According to a Bloomberg report, the board of Flipkart Online Services Pvt has given its nod to an agreement to sell about 75 percent of the company to a Walmart Inc.-led group for roughly $15 billion. The sale values Indian e-commerce market leader at around $20 billion.
As part of the deal, Flipkart's largest shareholder, SoftBank, will sell all of its stake through an investment fund. SoftBank owns more than 20 per cent stake in e-tailer. Google's parent Alphabet is reportedly in talks with Bentonville, Arkansas-based retail major to acquire a minority stake in India's largest online marketplace.
According to reports, the tech giant is likely to invest $1-2 billion. Alphabet and Walmart already have a partnership in the US since last year. In US, Walmart products are sold on Google Express, its online shopping mall. Google also sells Walmart products through Google Assistant on Google Home, its voice-controlled speaker which competes with Amazon's Echo. Walmart customers also have the option of linking their accounts to Google.
The coming together of world's two biggest corporations is being viewed as an attempt to challenge Amazon's booming retail business across the world. The partnership is also meant to leap into the voice-based shopping experience in future.

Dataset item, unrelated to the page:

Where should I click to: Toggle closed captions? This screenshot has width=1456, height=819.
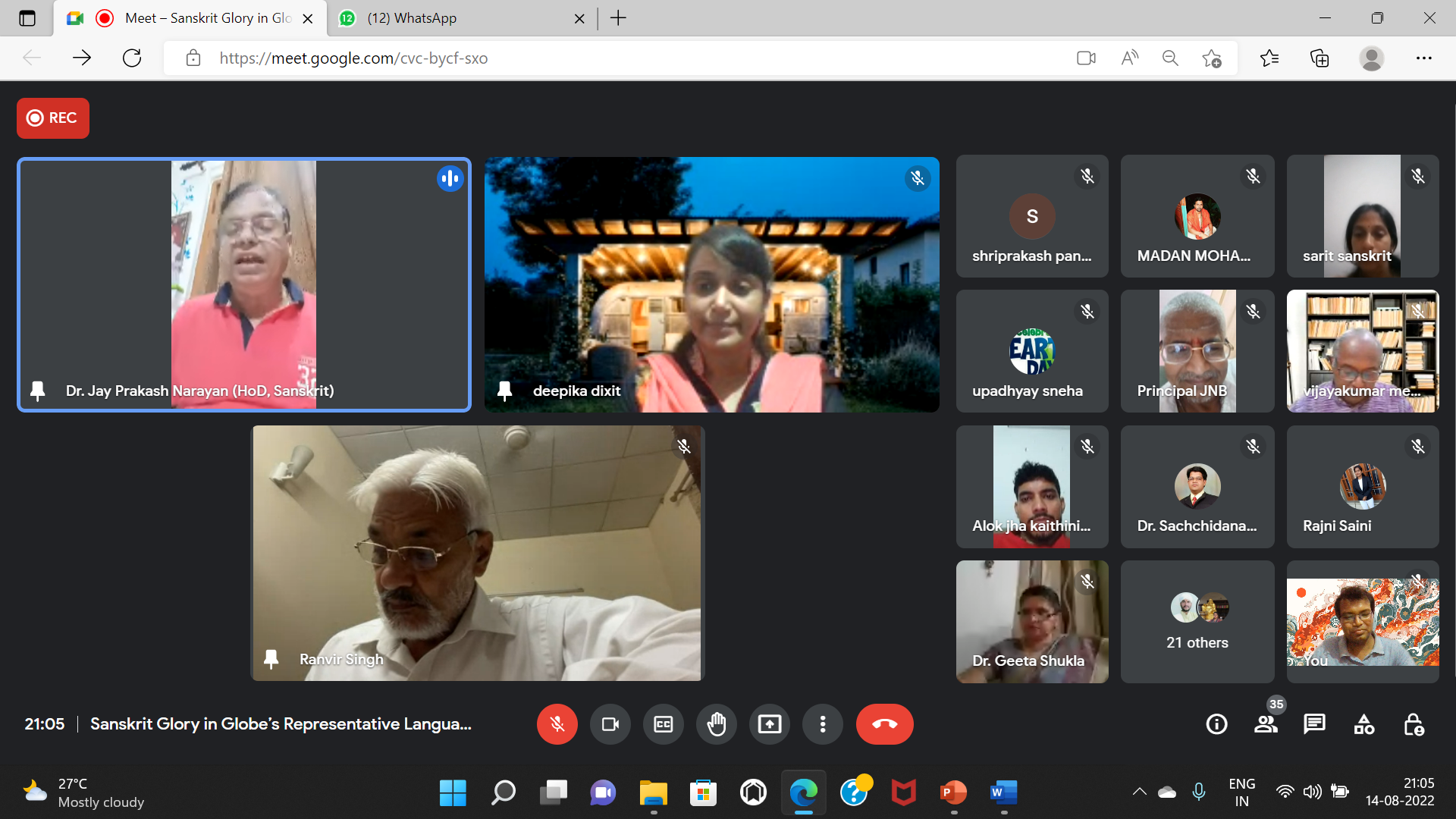(663, 724)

Walmart's acquisition of Flipkart will help the world's largest retailer in challenging the dominance of Amazon which has been eating up its market share in the US. The deal will also give a fillip to Walmart's online ambitions in a significantly huge market like India.
Earlier in the day, The Economic Times reported that Flipkart's Executive Chairman Sachin Bansal may quit if the acquisition by Walmart comes to fruition. Bansal has been at the helm of the company he co-founded for over a decade.

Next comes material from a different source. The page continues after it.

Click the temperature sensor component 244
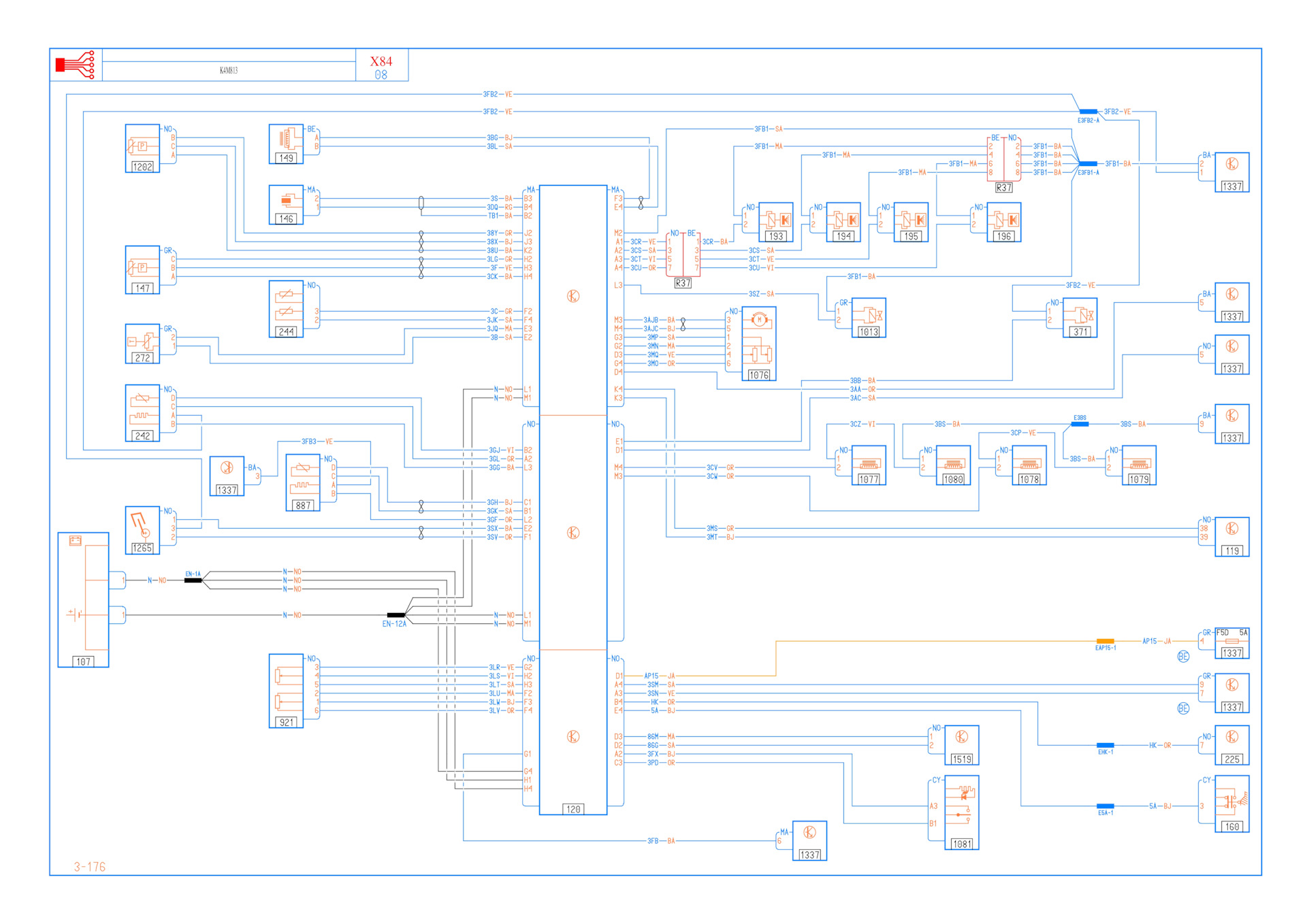Screen dimensions: 1307x924 [286, 308]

Bansal, who holds about 5.5 per cent stake in the Indian e-commerce bellwether, is likely to take home more than $1 billion as the estimated valuation of Flipkart has been pegged around $20 billion for the Walmart buyout.
In 2007, former Amazon executive, Sachin Bansal, teamed up with his IIT-Delhi batch mate Binny Bansal, to start Flipkart as an online books seller. Bansals began operations out of their Bengaluru apartment.
While Sachin Bansal has serving as the CEO of the company from 2007 to 2016, Binny Bansal took care of the logistics section as the chief operating officer (COO). Binny was later elevated to Group CEO.
Flipkart's early investors like New York-based Tiger Global, Accel and South African internet conglomerate Naspers are likely to sell their entire stakes in Flipkart to Walmart if a deal is reached. Last year, Japan's SoftBank bought a 20 per cent stake in the country's leading etailer for $2.5 billion through its $100 billion technology-focused Vision Fund. It was the biggest ever private investment in an Indian tech firm at the time.
Walmart had earlier completed its due diligence for the Flipkart deal. Both Walmart and India's homegrown e-commerce leader stand to gain much if this long-speculated deal goes through. To begin with, they get to pool resources to compete against a common enemy, Amazon, in online as well as offline retail channels. Walmart also gets to grab a foothold in India's booming e-commerce industry.
Meanwhile, Flipkart stands to not only add financial muscle but also strengthen its supply chain and enhance efficiency in procurement, product assortment and retailing. India's leading e-tailer, besides, has been looking to open retail stores in India for a long time now but has been waiting for the right investment partner. As such, the partnership between Walmart and Flipkart already seems like a match made in heaven.